-------- Input for this task --------

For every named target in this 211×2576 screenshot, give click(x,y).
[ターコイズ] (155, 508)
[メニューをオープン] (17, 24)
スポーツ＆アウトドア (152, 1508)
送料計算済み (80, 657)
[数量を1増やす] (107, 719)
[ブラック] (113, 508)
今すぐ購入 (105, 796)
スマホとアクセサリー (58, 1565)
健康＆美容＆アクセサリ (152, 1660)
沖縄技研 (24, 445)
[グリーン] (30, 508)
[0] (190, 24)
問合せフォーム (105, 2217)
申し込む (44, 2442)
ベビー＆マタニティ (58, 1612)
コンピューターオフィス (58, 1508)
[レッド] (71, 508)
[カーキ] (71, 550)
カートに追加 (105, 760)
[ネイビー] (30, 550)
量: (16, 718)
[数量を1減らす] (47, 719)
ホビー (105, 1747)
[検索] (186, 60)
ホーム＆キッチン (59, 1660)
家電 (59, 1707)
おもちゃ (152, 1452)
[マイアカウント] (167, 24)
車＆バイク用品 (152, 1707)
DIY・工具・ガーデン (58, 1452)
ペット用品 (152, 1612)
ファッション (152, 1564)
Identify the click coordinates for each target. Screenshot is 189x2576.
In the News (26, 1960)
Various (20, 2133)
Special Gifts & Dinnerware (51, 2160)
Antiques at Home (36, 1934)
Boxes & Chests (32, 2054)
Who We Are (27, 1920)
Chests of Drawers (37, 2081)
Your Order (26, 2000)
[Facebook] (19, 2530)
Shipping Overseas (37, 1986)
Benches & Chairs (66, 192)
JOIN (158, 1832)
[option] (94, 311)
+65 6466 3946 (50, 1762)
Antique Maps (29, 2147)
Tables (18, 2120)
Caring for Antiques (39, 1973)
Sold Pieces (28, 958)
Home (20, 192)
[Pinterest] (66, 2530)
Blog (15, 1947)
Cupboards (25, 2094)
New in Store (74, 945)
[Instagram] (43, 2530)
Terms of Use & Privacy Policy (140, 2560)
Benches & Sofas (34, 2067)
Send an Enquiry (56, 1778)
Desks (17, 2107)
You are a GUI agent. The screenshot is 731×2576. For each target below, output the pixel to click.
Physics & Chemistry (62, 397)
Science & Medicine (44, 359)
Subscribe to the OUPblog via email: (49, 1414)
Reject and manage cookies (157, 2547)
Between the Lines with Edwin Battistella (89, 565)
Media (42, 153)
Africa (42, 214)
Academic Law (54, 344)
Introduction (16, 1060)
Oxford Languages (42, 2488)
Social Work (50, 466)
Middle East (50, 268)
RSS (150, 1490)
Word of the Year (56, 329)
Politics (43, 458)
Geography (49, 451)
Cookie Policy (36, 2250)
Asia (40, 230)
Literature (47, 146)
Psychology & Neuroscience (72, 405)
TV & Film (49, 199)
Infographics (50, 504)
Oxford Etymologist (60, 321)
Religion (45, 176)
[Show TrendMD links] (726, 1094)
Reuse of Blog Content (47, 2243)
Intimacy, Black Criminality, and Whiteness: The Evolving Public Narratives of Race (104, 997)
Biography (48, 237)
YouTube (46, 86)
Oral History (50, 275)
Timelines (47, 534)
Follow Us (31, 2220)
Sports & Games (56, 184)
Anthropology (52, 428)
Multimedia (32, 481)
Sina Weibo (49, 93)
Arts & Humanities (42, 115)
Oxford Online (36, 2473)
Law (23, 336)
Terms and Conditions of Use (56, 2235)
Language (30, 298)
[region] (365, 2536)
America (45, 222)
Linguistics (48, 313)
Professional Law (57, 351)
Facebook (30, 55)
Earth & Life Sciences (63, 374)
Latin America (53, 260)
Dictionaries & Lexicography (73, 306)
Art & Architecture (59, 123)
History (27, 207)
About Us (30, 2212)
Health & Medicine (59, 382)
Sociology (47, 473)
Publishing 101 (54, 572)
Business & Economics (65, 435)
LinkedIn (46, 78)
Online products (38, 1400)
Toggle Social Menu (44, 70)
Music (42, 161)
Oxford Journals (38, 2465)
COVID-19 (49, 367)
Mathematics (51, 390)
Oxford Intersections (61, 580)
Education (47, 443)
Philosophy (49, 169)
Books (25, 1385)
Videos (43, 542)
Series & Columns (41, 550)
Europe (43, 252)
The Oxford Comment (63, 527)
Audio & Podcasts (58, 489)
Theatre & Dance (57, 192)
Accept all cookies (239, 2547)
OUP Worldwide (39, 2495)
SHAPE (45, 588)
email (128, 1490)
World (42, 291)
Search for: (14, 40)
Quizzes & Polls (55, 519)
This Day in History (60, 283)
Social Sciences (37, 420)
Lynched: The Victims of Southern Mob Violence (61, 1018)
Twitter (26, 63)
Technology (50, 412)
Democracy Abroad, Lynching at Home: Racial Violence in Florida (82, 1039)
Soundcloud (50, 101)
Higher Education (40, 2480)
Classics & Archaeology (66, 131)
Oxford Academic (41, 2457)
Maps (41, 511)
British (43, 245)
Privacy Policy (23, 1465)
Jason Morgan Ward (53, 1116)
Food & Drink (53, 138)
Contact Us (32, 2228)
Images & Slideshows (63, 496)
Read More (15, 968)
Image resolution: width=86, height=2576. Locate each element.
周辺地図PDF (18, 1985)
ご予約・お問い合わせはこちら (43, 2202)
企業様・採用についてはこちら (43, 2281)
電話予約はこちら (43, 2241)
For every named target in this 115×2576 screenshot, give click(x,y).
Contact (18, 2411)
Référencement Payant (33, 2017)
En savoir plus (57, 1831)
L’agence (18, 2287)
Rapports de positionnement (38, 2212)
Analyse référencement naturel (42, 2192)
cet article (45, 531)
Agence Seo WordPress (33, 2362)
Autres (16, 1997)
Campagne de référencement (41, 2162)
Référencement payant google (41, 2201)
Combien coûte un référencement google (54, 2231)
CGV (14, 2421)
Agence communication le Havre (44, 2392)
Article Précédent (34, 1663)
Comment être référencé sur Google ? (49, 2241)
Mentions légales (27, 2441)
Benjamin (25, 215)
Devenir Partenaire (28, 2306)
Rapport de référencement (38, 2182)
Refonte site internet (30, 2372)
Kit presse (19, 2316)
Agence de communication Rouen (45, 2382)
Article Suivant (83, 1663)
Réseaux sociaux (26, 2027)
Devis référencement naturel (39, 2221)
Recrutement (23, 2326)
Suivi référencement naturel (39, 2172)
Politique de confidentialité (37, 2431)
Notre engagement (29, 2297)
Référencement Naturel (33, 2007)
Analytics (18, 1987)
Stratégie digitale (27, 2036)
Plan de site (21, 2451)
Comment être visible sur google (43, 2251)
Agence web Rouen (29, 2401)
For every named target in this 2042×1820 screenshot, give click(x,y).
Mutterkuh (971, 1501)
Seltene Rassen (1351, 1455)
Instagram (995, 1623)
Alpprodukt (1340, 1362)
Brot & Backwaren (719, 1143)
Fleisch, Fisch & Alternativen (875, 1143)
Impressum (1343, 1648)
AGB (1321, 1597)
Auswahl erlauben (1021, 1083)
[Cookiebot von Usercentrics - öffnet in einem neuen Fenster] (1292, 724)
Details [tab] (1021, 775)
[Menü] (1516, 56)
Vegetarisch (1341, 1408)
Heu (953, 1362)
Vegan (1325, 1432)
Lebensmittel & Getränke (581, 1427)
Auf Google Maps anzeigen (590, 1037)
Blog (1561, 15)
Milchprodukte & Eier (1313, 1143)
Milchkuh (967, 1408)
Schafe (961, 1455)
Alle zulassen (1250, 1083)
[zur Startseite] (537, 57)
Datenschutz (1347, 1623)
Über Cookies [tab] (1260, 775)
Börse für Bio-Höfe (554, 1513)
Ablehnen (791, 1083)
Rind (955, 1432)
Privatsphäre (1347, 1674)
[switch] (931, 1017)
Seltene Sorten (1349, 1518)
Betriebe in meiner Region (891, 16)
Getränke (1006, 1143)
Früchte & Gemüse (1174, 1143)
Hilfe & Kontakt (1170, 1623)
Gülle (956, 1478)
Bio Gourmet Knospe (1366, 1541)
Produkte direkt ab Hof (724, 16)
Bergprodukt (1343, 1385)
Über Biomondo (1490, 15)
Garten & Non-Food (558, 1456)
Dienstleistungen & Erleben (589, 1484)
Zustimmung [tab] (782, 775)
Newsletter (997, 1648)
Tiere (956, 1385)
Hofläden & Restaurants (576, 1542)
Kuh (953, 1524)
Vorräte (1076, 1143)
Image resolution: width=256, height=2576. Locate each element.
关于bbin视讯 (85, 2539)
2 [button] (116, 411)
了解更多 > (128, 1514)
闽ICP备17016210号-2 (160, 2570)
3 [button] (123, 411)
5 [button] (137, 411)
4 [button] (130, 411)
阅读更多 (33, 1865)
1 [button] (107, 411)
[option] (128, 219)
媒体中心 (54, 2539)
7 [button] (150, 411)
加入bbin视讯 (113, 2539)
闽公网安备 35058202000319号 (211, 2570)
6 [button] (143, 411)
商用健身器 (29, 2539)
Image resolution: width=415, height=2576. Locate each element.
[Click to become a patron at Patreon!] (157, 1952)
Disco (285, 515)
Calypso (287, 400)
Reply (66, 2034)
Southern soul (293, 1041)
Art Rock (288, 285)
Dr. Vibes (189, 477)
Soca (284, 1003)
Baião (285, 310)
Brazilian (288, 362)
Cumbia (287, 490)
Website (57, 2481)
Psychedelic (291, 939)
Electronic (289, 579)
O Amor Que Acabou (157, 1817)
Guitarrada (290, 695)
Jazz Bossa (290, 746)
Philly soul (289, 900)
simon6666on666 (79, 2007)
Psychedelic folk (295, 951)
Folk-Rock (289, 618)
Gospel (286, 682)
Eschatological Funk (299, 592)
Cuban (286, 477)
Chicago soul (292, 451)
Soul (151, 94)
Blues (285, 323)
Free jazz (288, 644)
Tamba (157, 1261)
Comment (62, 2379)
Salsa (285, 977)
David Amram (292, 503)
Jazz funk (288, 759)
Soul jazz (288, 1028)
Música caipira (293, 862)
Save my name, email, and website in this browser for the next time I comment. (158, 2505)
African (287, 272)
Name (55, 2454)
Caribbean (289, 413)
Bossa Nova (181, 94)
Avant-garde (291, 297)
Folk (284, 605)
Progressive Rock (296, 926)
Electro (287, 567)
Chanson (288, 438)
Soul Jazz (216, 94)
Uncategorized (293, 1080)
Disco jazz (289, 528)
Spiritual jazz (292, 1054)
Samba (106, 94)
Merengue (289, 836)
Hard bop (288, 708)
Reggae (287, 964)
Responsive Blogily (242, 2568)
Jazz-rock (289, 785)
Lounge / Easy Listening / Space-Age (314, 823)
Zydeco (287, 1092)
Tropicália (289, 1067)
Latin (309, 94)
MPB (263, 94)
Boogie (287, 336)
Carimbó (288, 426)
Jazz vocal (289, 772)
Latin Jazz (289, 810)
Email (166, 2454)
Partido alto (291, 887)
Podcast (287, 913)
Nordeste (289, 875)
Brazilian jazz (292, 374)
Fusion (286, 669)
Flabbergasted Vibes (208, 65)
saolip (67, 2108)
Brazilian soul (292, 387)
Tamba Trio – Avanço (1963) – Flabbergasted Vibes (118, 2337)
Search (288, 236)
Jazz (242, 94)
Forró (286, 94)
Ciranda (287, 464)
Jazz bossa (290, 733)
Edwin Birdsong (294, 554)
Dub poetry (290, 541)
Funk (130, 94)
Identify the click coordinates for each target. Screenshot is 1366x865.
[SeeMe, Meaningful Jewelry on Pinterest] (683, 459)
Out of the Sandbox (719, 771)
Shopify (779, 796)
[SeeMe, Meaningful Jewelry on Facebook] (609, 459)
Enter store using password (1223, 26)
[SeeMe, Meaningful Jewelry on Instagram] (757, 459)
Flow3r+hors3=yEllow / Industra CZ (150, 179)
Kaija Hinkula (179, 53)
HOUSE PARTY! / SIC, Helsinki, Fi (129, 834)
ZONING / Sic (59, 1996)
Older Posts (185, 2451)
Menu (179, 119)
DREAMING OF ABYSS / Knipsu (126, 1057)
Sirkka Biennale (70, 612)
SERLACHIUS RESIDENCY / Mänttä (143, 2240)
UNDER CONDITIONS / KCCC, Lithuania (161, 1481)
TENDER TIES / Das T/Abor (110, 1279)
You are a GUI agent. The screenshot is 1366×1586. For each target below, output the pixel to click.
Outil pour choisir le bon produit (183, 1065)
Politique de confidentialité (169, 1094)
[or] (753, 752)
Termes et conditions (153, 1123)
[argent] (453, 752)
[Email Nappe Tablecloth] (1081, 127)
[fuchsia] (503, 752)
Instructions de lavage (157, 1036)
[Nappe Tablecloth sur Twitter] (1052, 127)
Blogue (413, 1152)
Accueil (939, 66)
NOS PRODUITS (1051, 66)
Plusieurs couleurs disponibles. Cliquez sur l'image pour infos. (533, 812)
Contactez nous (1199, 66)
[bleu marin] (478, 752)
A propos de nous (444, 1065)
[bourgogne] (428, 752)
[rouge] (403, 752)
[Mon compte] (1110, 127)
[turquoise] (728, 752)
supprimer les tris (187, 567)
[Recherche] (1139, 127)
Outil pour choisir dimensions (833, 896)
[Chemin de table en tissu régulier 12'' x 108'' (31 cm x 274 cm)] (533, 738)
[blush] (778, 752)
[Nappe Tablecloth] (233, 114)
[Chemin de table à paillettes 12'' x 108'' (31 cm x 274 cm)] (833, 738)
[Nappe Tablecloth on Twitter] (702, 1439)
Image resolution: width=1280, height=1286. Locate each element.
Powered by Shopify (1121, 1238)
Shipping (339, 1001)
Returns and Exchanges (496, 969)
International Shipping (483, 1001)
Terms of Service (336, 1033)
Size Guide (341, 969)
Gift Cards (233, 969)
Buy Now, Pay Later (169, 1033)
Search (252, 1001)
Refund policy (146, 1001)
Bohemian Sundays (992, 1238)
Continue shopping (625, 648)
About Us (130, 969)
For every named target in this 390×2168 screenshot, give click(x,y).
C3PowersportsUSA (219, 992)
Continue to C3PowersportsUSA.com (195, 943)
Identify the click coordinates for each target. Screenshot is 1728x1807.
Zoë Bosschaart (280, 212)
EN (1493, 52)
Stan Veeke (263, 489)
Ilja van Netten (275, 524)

--------

### Work task
Check each line of the material for the string "Vibes" and state how many lines contain it, with only the number as the answer.

### Solution for this problem
3